Hey gang - A couple of issues ago, we featured a post about "increasing luck". The idea: when you put yourself out there -- online or off -- good things are bound to happen. The important thing is to go for it: put ego aside, show up consistently, make contact often.

But when it came to digital contact, Usman and I hadn't forced much. That changed last week, when we committed to posting on LinkedIn every day for the next month. It meant putting ourselves and our voices not "into the void" -- but onto a platform crawling with friends, colleagues; former colleagues, bosses, and CEO's! For long-time social media lurkers, it felt like going from 0 to 100 miles an hour, overnight. But you know what? Good things are happening.

To wit -- we want to say hello to the 70 new subscribers who've joined us in the past few days. Welcome!

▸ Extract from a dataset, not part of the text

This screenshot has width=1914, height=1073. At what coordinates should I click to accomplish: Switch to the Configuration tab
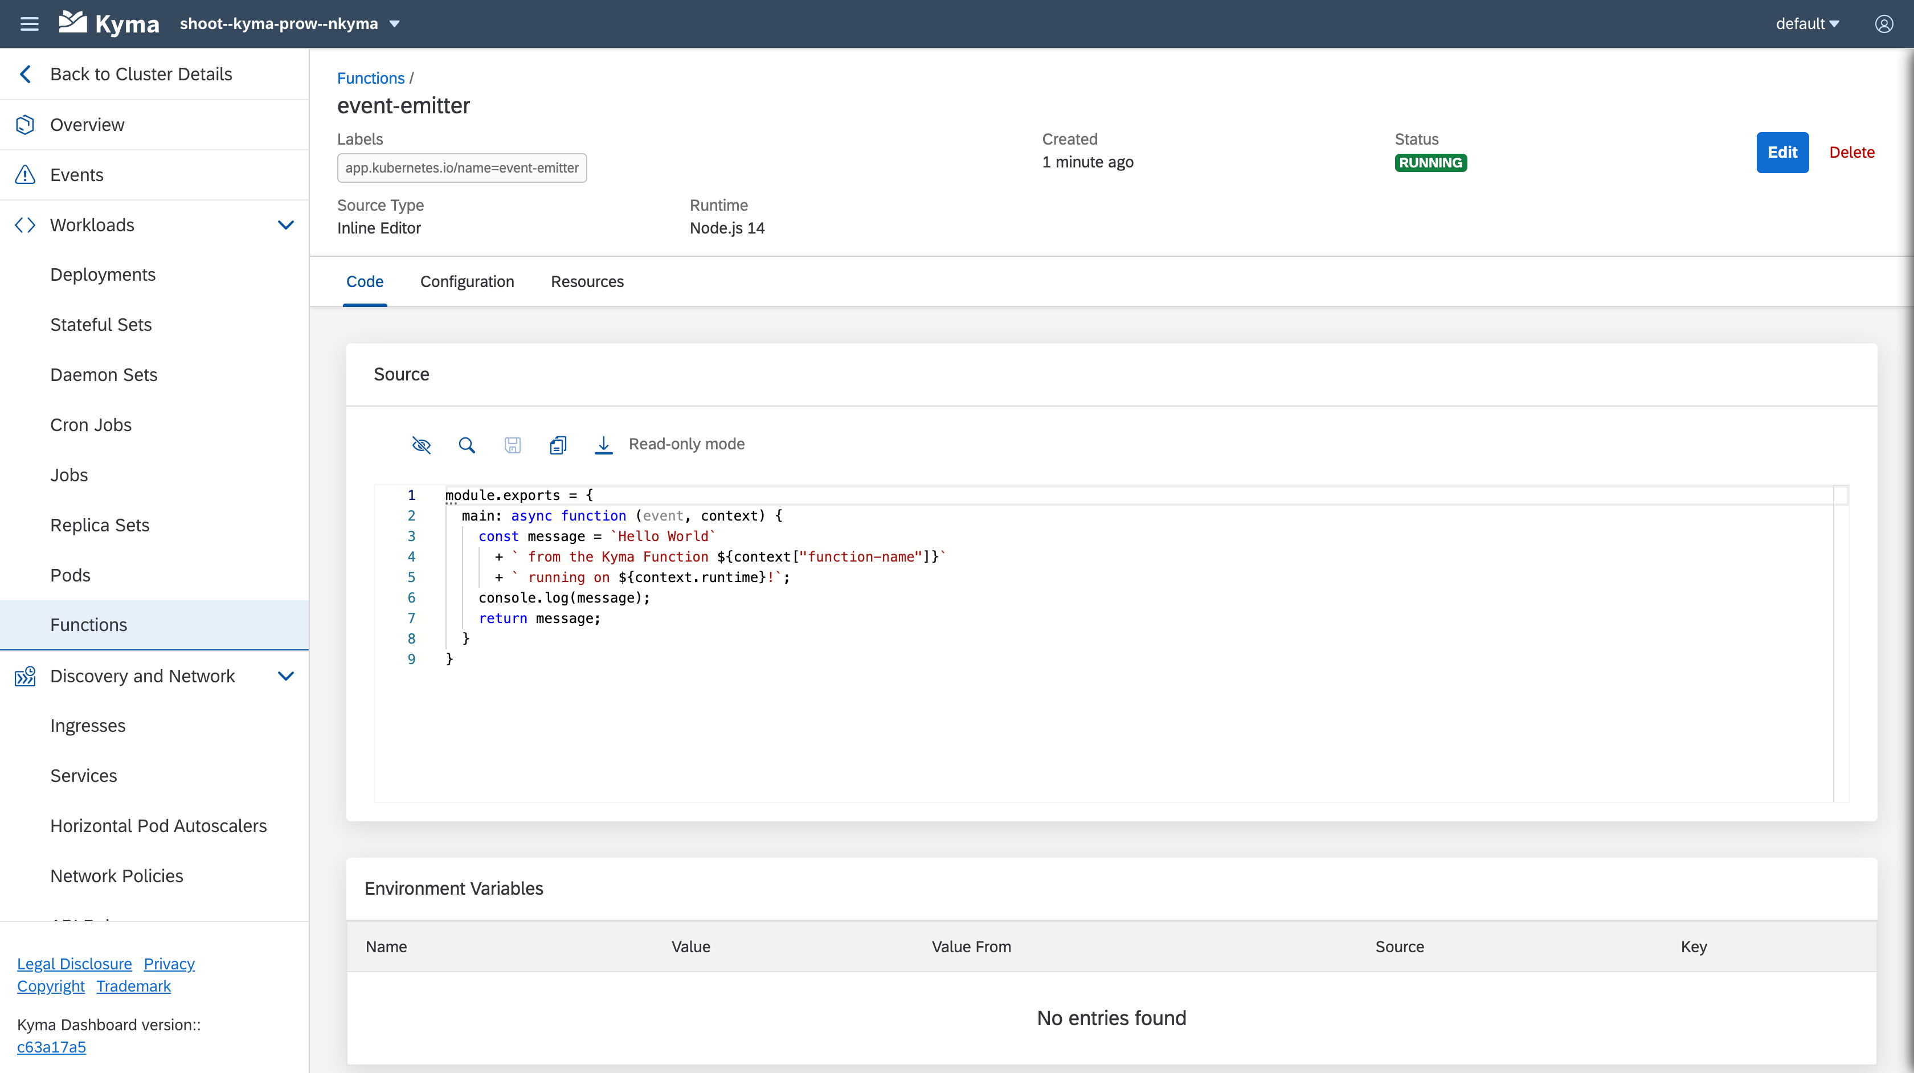tap(467, 282)
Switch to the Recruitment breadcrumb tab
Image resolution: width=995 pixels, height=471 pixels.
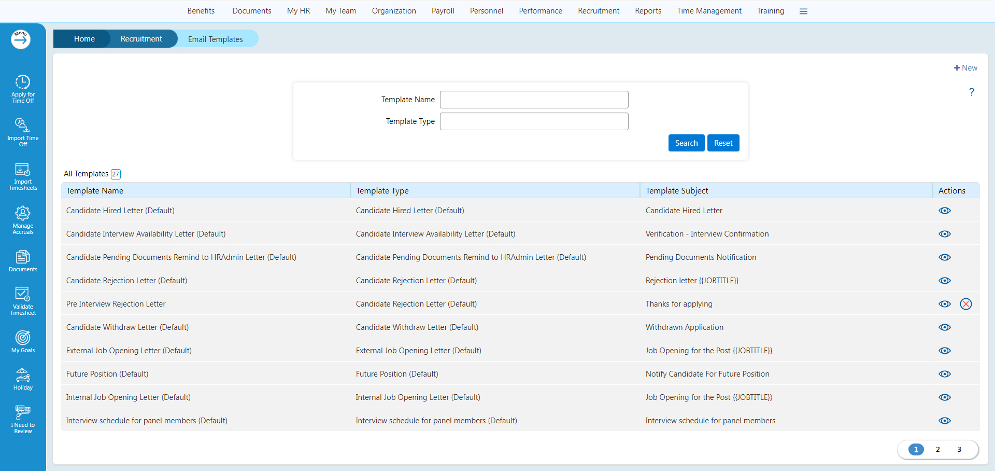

Thanks, always, for reading. Have a great week!

Aki & Usman

P.S. If you didn't see them on LinkedIn, here are a couple of the posts -- one from Usman on re-framing expectations; one from me on interviewing. We'll include future weeks' highlights at the foot of this note.


Yes, we've curated our first item generated by a bot. 🤯

And yes, as far as bots go, it's an awesome one. 🤩

A young couple in the UK built the bot using payroll data on gender pay gaps. The UK mandates this data be published in an annual report, by any organization with over 250 employees.

On International Women's Day, the bot went from 2K to 210K followers, and to the extent a bot can, it received much online adulation.

It clearly struck an accountability nerve: we often feel like firms may only be paying lip service. That they may not be working to fix what is in this case a tremendous problem: women in the UK earn on average 85 cents of every man's dollar; in the US, 83 cents of it.

This bot publicly -- using self-reported data! -- called out the discrepancy between the what-they-say and the what-they-do.


I think we know this intuitively, and from experience, too: that healthy discomfort (not the toxic or unsafe kind) is actually good for us. Hard to feel in the moment, but leading to growth and impact.

Here, we love Susan's notion of "discomfort as the price of admission" to a life of meaning.



Who comes up with this stuff? And by the by, if we travel for "business or pleasure" -- wouldn't that make it..."bleasure"? 🤣

Don't get us wrong, the phenomenon is interesting, especially in the context of a recent (and well-overdue) focus on wellness. We just don't know that "I'm taking a bleisure trip this weekend", will ever roll off the tongue. :)

Work moves pretty fast. If you don't stop and look around once in a while, you could miss it.